I believe He has a special gift from GOD, And I just wish I could better help him with it. Like find a way to tap into it with him, or maybe find ways to ask him different questions when he talks of grandfather or whatever other random topics pop out of his mouth which randomly do occur, grandfather is very much consistent though.
So I guess I really don't have one specific question per say, as I am just seeking some type of support or advice to help me to help my Son better understand the gift that he has and maybe how to tell him when a good time is to talk about things he may see or hear that others don't see or hear like he does. its important for me to do it in a way that doesn't hurt him or offend him, or make him feel like its bad he is talking about it. I admire the gift, I really do. I wish I knew how to tap into my sixth sense the way some can. Like when he told me the ladies were here, I was wondering, is it my aunts or my grandmother or my husbands mother?? And I really am wondering who the Grandfather is too, i realize I have wrote a novel here and don't expect one in return, just some insight to better help guide my child in comfort and ease with this if it is in fact the same gift you are blessed to have. Thanks again for your time, I look forward to hearing back from you.
My son is Thomas as well. I want you to know first off, he does not need a shrink. I know some of what he might say is confusing and I know some of what he might do is confusing to you and others who might not believe in the spirit world but what he is doing is seeing the dead.

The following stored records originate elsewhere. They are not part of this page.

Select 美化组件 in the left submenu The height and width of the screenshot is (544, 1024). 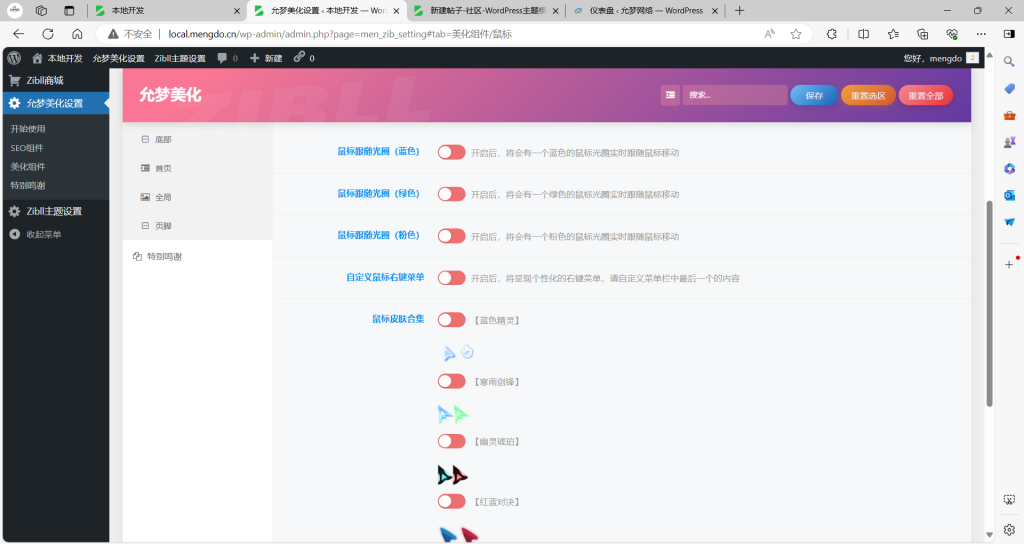pyautogui.click(x=27, y=166)
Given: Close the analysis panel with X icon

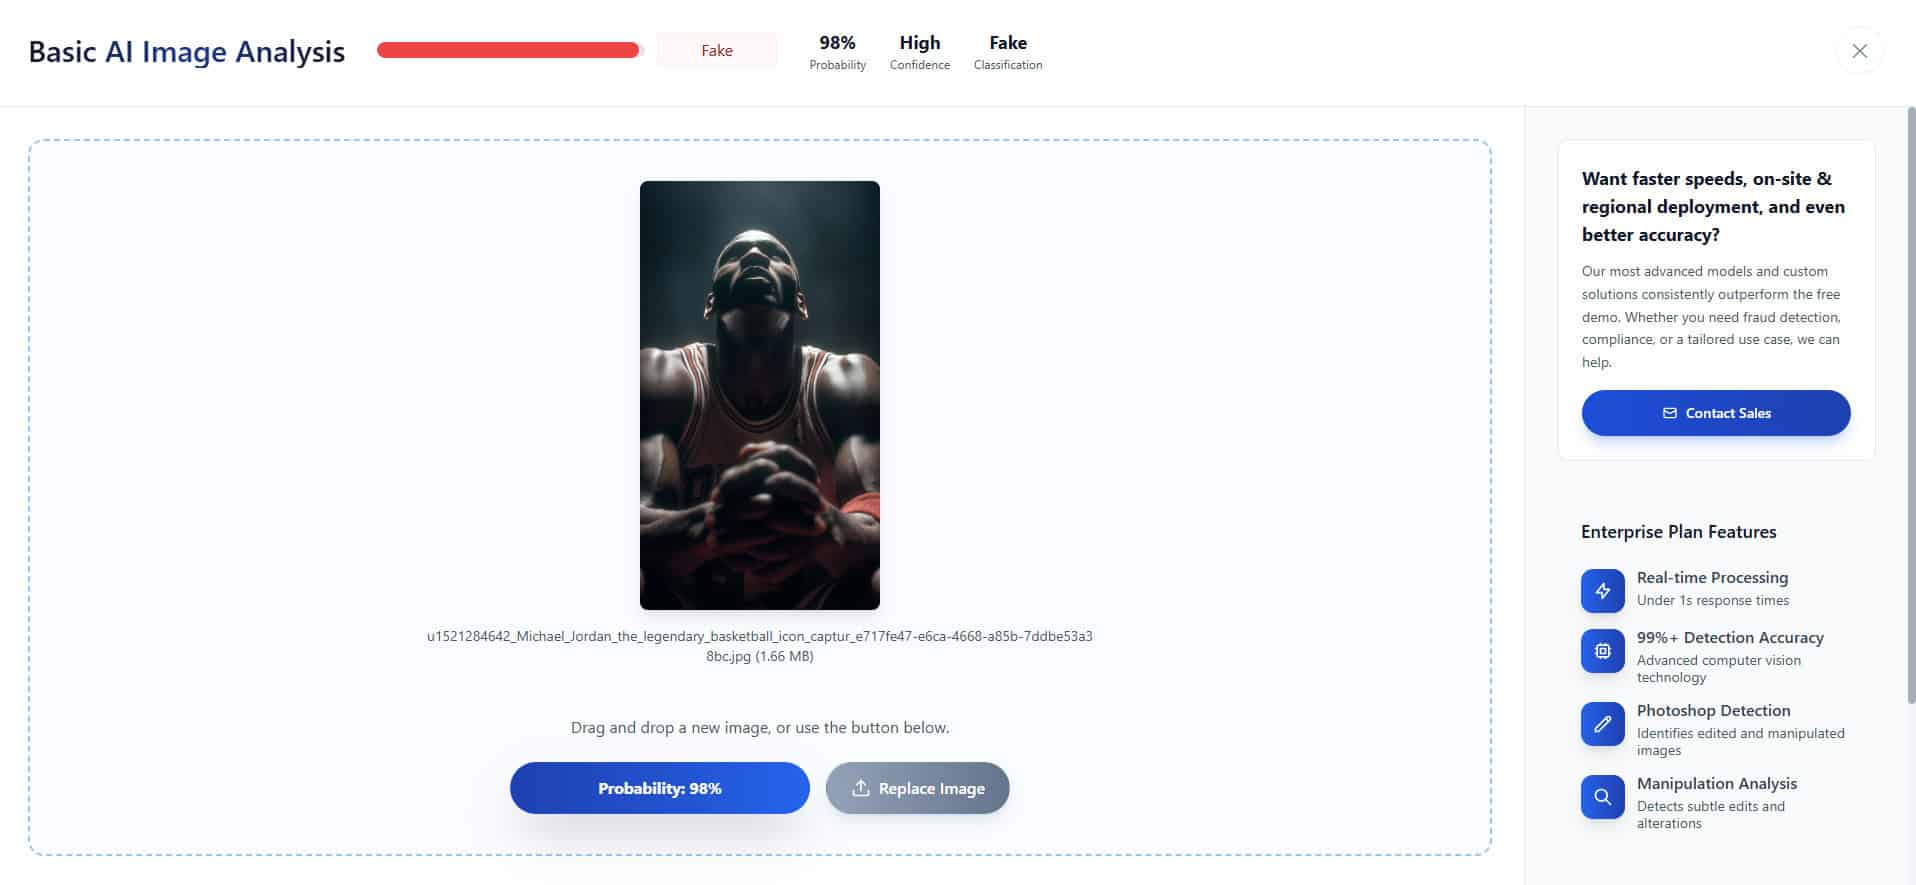Looking at the screenshot, I should click(x=1859, y=51).
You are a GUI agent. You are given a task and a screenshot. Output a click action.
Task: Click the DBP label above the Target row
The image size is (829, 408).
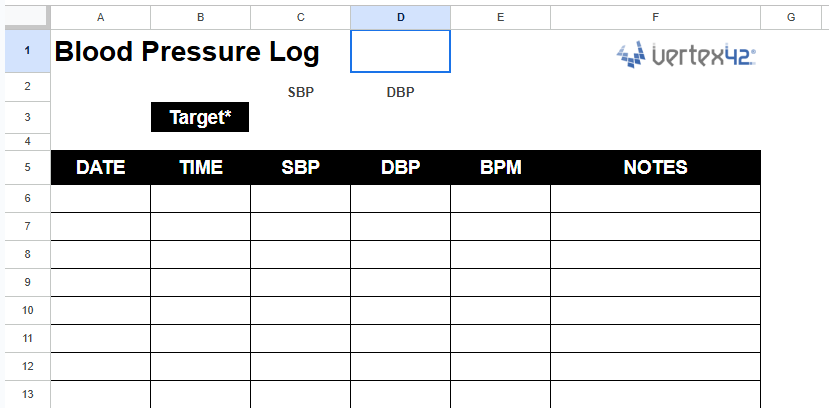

He is not afraid because he has not been taught to be afraid and he is happy to see some of them ( the lady for example) . The grandfather who is coming to him is annoying to him and he is the father of your mother or someone whom she thought of as a father figure. He is persistent and he is a little too in your son's personal space and he does not show him kindness and comfort. He is more of " look at me now , do this now" type and when your son does not listen he becomes agitated.
You can advise your son to tell him to back off, or tell him that when this man is being annoying to come get you and that you will tell him to leave your child alone ( you can do this but be firm to the spirit.) Spirits have such an overwhelming energy sometimes.
Or ask your son to ask the spirit if he has a message for you.
This might be a gift for life for Thomas or it might disappear. Both my sons did this and my older one lost his abilities. My Thomas, still sees but only on occasions now.
All you can help him to do is remind him he is completely in control and does not have to face them alone.
Like when he was upset. I feel the grandfather told him too much about your mom's condition and I feel he scared him. Don't be scared to say out loud to this man to relax and remember he is a child.